=== PROBLEM ===
Present the items below as a numbered list, omitting blank lines.

╭─ INPUT FOR THIS TASK

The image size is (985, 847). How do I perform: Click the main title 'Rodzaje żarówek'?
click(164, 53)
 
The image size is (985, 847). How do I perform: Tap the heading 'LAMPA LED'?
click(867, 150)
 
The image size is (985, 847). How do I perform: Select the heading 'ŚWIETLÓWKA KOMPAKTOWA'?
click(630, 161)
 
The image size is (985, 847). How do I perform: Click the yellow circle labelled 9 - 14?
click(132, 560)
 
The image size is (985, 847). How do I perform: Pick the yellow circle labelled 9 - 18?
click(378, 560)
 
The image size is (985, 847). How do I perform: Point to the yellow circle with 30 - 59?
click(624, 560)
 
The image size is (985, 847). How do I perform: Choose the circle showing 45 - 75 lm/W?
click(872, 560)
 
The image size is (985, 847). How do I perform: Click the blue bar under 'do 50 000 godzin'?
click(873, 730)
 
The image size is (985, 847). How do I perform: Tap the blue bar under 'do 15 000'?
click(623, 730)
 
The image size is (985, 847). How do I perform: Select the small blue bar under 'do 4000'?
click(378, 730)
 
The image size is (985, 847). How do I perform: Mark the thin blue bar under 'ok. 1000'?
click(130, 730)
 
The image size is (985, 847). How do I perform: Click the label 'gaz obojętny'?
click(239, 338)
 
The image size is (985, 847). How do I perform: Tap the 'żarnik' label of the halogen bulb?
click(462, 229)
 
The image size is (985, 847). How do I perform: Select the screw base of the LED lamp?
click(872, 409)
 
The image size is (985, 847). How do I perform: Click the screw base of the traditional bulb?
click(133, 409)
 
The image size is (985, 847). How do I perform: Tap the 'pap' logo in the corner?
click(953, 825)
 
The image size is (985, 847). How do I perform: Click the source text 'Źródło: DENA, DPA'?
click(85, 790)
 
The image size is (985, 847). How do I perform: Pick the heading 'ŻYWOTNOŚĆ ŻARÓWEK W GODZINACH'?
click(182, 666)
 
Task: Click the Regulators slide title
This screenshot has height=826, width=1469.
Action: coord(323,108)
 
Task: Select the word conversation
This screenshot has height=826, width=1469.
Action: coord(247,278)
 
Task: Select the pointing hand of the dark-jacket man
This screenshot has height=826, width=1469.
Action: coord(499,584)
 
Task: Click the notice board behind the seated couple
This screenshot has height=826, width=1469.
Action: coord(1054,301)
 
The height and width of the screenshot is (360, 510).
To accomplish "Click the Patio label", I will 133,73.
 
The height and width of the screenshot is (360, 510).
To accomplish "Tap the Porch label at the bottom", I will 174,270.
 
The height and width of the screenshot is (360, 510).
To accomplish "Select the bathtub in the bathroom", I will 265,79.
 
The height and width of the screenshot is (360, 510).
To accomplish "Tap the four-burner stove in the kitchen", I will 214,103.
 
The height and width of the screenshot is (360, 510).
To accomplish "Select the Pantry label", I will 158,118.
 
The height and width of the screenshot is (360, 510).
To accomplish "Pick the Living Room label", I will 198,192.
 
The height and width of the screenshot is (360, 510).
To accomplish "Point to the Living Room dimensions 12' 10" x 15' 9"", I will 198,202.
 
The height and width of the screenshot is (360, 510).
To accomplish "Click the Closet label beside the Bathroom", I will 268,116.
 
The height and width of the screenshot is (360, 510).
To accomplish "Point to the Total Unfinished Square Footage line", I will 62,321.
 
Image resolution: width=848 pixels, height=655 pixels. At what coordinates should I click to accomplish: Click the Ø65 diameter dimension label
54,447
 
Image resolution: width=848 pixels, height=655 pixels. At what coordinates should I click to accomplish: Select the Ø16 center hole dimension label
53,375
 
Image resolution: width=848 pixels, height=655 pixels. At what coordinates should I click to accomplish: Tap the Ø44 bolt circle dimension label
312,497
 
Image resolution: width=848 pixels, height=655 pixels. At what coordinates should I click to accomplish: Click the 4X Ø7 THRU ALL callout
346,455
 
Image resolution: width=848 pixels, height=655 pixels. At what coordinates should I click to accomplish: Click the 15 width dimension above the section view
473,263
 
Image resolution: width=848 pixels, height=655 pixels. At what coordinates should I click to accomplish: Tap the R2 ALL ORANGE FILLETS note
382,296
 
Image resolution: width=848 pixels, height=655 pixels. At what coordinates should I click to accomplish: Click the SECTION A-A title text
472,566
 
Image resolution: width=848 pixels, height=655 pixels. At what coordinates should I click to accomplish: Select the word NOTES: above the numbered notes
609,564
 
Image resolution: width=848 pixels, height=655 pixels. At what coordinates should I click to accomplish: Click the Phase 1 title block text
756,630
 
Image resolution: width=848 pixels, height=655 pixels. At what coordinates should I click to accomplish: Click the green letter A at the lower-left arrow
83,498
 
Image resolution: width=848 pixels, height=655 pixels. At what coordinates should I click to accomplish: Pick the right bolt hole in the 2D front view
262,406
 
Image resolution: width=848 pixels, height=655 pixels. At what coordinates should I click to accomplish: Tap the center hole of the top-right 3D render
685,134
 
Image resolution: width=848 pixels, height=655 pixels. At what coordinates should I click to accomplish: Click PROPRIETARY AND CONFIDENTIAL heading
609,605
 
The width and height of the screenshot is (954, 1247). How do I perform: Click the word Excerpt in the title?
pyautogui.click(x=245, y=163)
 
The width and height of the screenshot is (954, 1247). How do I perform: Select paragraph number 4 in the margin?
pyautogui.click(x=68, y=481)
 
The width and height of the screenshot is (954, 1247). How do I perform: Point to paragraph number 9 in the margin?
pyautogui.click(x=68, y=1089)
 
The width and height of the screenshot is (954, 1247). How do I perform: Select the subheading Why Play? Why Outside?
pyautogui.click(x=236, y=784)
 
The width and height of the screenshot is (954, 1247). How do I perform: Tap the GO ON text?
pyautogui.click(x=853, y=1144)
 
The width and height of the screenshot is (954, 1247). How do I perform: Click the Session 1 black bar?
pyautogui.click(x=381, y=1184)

╰─

=== TASK SOLUTION ===
1. The image size is (985, 847). How do I perform: Click the main title 'Rodzaje żarówek'?
2. click(164, 53)
3. The image size is (985, 847). How do I perform: Tap the heading 'LAMPA LED'?
4. click(867, 150)
5. The image size is (985, 847). How do I perform: Select the heading 'ŚWIETLÓWKA KOMPAKTOWA'?
6. click(630, 161)
7. The image size is (985, 847). How do I perform: Click the yellow circle labelled 9 - 14?
8. click(132, 560)
9. The image size is (985, 847). How do I perform: Pick the yellow circle labelled 9 - 18?
10. click(378, 560)
11. The image size is (985, 847). How do I perform: Point to the yellow circle with 30 - 59?
12. click(624, 560)
13. The image size is (985, 847). How do I perform: Choose the circle showing 45 - 75 lm/W?
14. click(872, 560)
15. The image size is (985, 847). How do I perform: Click the blue bar under 'do 50 000 godzin'?
16. click(873, 730)
17. The image size is (985, 847). How do I perform: Tap the blue bar under 'do 15 000'?
18. click(623, 730)
19. The image size is (985, 847). How do I perform: Select the small blue bar under 'do 4000'?
20. click(378, 730)
21. The image size is (985, 847). How do I perform: Mark the thin blue bar under 'ok. 1000'?
22. click(130, 730)
23. The image size is (985, 847). How do I perform: Click the label 'gaz obojętny'?
24. click(239, 338)
25. The image size is (985, 847). How do I perform: Tap the 'żarnik' label of the halogen bulb?
26. click(462, 229)
27. The image size is (985, 847). How do I perform: Select the screw base of the LED lamp?
28. click(872, 409)
29. The image size is (985, 847). How do I perform: Click the screw base of the traditional bulb?
30. click(133, 409)
31. The image size is (985, 847). How do I perform: Tap the 'pap' logo in the corner?
32. click(953, 825)
33. The image size is (985, 847). How do I perform: Click the source text 'Źródło: DENA, DPA'?
34. click(85, 790)
35. The image size is (985, 847). How do I perform: Pick the heading 'ŻYWOTNOŚĆ ŻARÓWEK W GODZINACH'?
36. click(182, 666)
37. Task: Click the Regulators slide title
38. This screenshot has height=826, width=1469.
39. Action: coord(323,108)
40. Task: Select the word conversation
41. This screenshot has height=826, width=1469.
42. Action: coord(247,278)
43. Task: Select the pointing hand of the dark-jacket man
44. This screenshot has height=826, width=1469.
45. Action: coord(499,584)
46. Task: Click the notice board behind the seated couple
47. This screenshot has height=826, width=1469.
48. Action: coord(1054,301)
49. The height and width of the screenshot is (360, 510).
50. To accomplish "Click the Patio label", I will 133,73.
51. The height and width of the screenshot is (360, 510).
52. To accomplish "Tap the Porch label at the bottom", I will 174,270.
53. The height and width of the screenshot is (360, 510).
54. To accomplish "Select the bathtub in the bathroom", I will 265,79.
55. The height and width of the screenshot is (360, 510).
56. To accomplish "Tap the four-burner stove in the kitchen", I will 214,103.
57. The height and width of the screenshot is (360, 510).
58. To accomplish "Select the Pantry label", I will 158,118.
59. The height and width of the screenshot is (360, 510).
60. To accomplish "Pick the Living Room label", I will 198,192.
61. The height and width of the screenshot is (360, 510).
62. To accomplish "Point to the Living Room dimensions 12' 10" x 15' 9"", I will 198,202.
63. The height and width of the screenshot is (360, 510).
64. To accomplish "Click the Closet label beside the Bathroom", I will 268,116.
65. The height and width of the screenshot is (360, 510).
66. To accomplish "Point to the Total Unfinished Square Footage line", I will 62,321.
67. Image resolution: width=848 pixels, height=655 pixels. At what coordinates should I click to accomplish: Click the Ø65 diameter dimension label
68. 54,447
69. Image resolution: width=848 pixels, height=655 pixels. At what coordinates should I click to accomplish: Select the Ø16 center hole dimension label
70. 53,375
71. Image resolution: width=848 pixels, height=655 pixels. At what coordinates should I click to accomplish: Tap the Ø44 bolt circle dimension label
72. 312,497
73. Image resolution: width=848 pixels, height=655 pixels. At what coordinates should I click to accomplish: Click the 4X Ø7 THRU ALL callout
74. 346,455
75. Image resolution: width=848 pixels, height=655 pixels. At what coordinates should I click to accomplish: Click the 15 width dimension above the section view
76. 473,263
77. Image resolution: width=848 pixels, height=655 pixels. At what coordinates should I click to accomplish: Tap the R2 ALL ORANGE FILLETS note
78. 382,296
79. Image resolution: width=848 pixels, height=655 pixels. At what coordinates should I click to accomplish: Click the SECTION A-A title text
80. 472,566
81. Image resolution: width=848 pixels, height=655 pixels. At what coordinates should I click to accomplish: Select the word NOTES: above the numbered notes
82. 609,564
83. Image resolution: width=848 pixels, height=655 pixels. At what coordinates should I click to accomplish: Click the Phase 1 title block text
84. 756,630
85. Image resolution: width=848 pixels, height=655 pixels. At what coordinates should I click to accomplish: Click the green letter A at the lower-left arrow
86. 83,498
87. Image resolution: width=848 pixels, height=655 pixels. At what coordinates should I click to accomplish: Pick the right bolt hole in the 2D front view
88. 262,406
89. Image resolution: width=848 pixels, height=655 pixels. At what coordinates should I click to accomplish: Tap the center hole of the top-right 3D render
90. 685,134
91. Image resolution: width=848 pixels, height=655 pixels. At what coordinates should I click to accomplish: Click PROPRIETARY AND CONFIDENTIAL heading
92. 609,605
93. The width and height of the screenshot is (954, 1247). How do I perform: Click the word Excerpt in the title?
94. pyautogui.click(x=245, y=163)
95. The width and height of the screenshot is (954, 1247). How do I perform: Select paragraph number 4 in the margin?
96. pyautogui.click(x=68, y=481)
97. The width and height of the screenshot is (954, 1247). How do I perform: Point to paragraph number 9 in the margin?
98. pyautogui.click(x=68, y=1089)
99. The width and height of the screenshot is (954, 1247). How do I perform: Select the subheading Why Play? Why Outside?
100. pyautogui.click(x=236, y=784)
101. The width and height of the screenshot is (954, 1247). How do I perform: Tap the GO ON text?
102. pyautogui.click(x=853, y=1144)
103. The width and height of the screenshot is (954, 1247). How do I perform: Click the Session 1 black bar?
104. pyautogui.click(x=381, y=1184)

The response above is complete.